When I was an EMT with Salisbury, beginning in 1985, we were an advanced life support (ALS) service, and we had an ALS member on each team who could start IVs, use MAST trousers and, I believe, intubate.
These members were available on each shift but did not come out for calls where they were not needed.However, the state of Connecticut, not understanding the needs and abilities of our area, sent down a decree that we had to have an ALS person respond to every call even if it was a simple injury with no need for advanced life support.
So, due to a shortage of people who wanted to take the advanced EMT-I training, we were forced to give up our EMT-I service and just be a basic life support service with NDP coming out for an increasing number of calls.

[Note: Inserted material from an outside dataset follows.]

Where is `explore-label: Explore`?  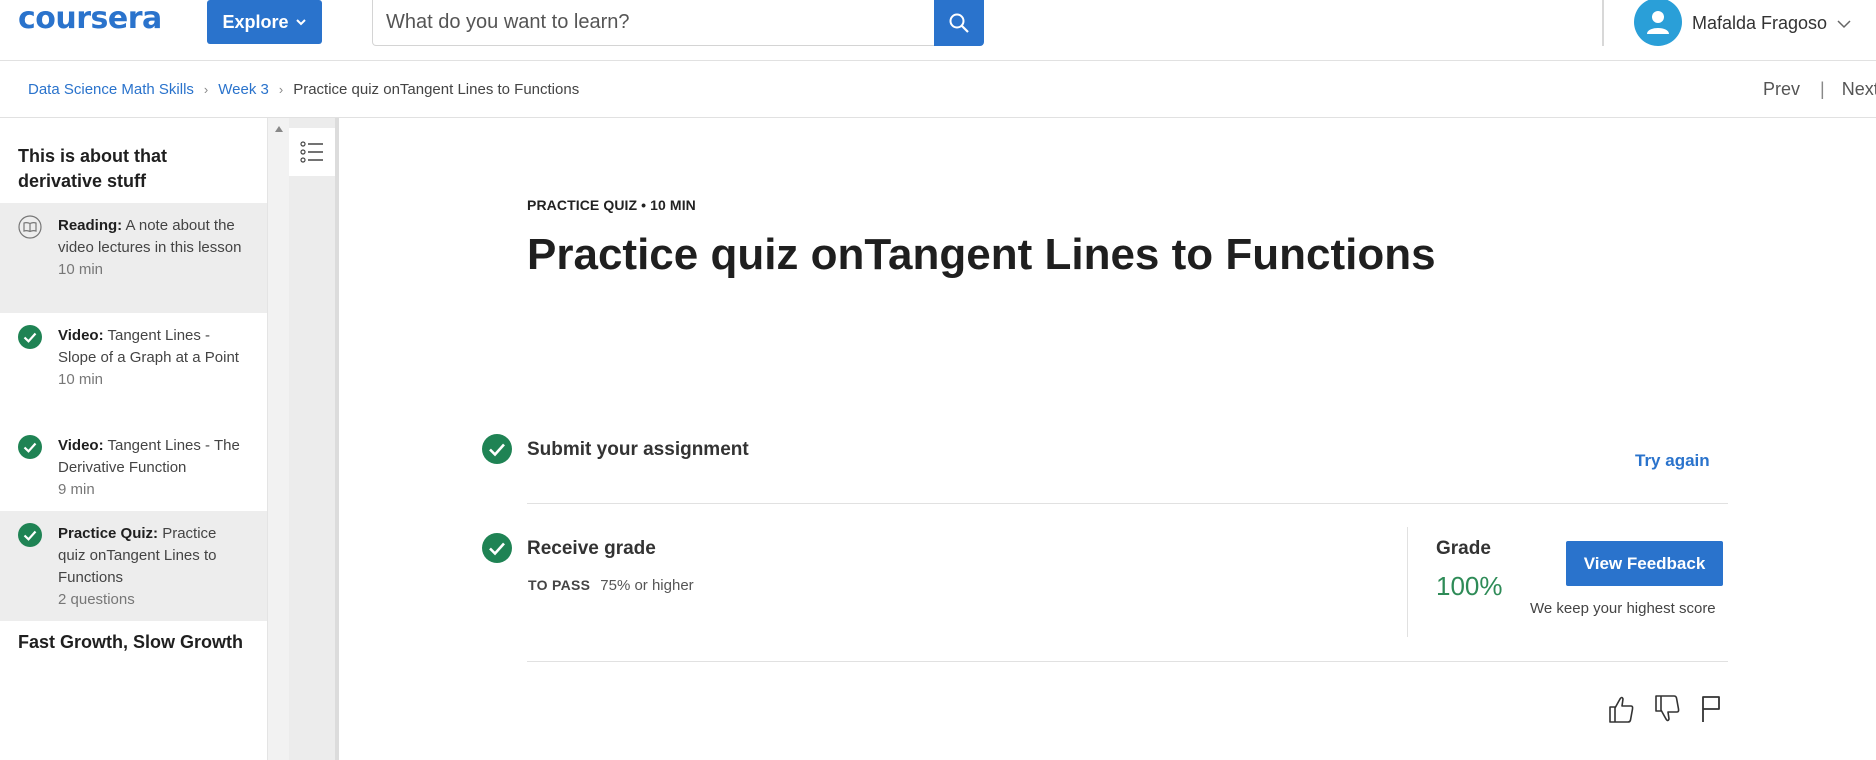
explore-label: Explore is located at coordinates (256, 22).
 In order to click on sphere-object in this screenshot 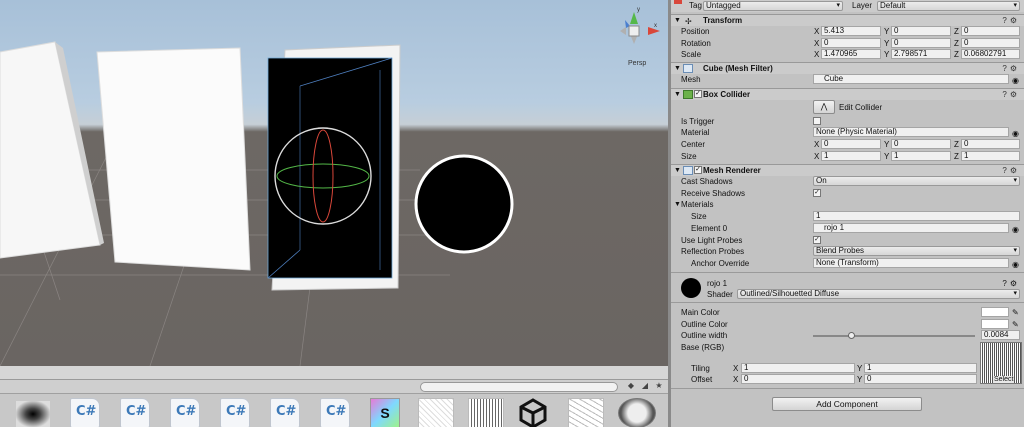, I will do `click(464, 204)`.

The current plan is risible for its inadequacy, a patently obvious cost-shaving ploy, that will strain volunteer services and endanger patients. I have no idea if it is even a possibility for local volunteer services to resume ALS even if they can staff the calls adequately.
With the growing number of talented, smart people coming into the area, many of whom actually want to do something good around here, I wonder if the local volunteer services couldn’t train enough ALS personnel so that we could once again be more than just BLS services. Otherwise, I foresee a lot of needless morbidity and mortality arising from this ill-considered decision.
Marietta Whittlesey
Gallatin
Recent public discussion regarding paramedic services in the Sharon community has understandably raised concerns. As such, we welcome the opportunity to clarify the facts and, more importantly, to reassure residents that emergency medical services in Sharon are not only continuing but strengthening.
Sharon Hospital is now part of Northwell Health, the largest health system in the Northeast, with extensive emergency transport and EMS capabilities across western Connecticut and the Hudson Valley. As part of this system, Sharon Hospital is supported by a licensed and experienced paramedic program already operating in the Danbury and New Milford region, with the ability to extend those services to appropriately support the Sharon community.
Effective January 1, 2026, Sharon Hospital will ensure 24/7 emergency medical coverage for the community. This includes support for emergency response, interfacility transport and critical care needs, backed by the depth, redundancy, and clinical oversight of a larger health system. These capabilities are not theoretical – they are already in place and functioning successfully across our region.
Some commentary has focused on the hospital’s decision not to continue sponsoring Northern Dutchess Paramedics (NDP). It is important to note that NDP was acquired in October by Empress Ambulance Service, a private, for-profit, out-of-state organization. We recognize that the change in sponsorship may disrupt NDP’s business interests in the Sharon community, yet it does not represent a loss of emergency medical services for residents who rely on us for care.We want to be clear: no EMS services are being eliminated, and no gaps in coverage are anticipated. Our responsibility is to ensure safe, reliable, and compliant emergency care for our patients and our community, and our current plan does exactly that.
Change can bring uncertainty, and we recognize the importance of open communication. Sharon Hospital remains committed to transparency, collaboration with local EMS partners, and continued engagement with community leaders and residents. We invite you to a Town Hall on Thursday, January 8th at 5-6pm in the Cafeteria at Sharon Hospital to answer any questions you may have. Please RSVP to Griffin.Cooper@nuvancehealth.org.
Our focus remains where it belongs: on delivering high-quality, dependable emergency medical care to the people of Sharon and surrounding towns, today and into the future.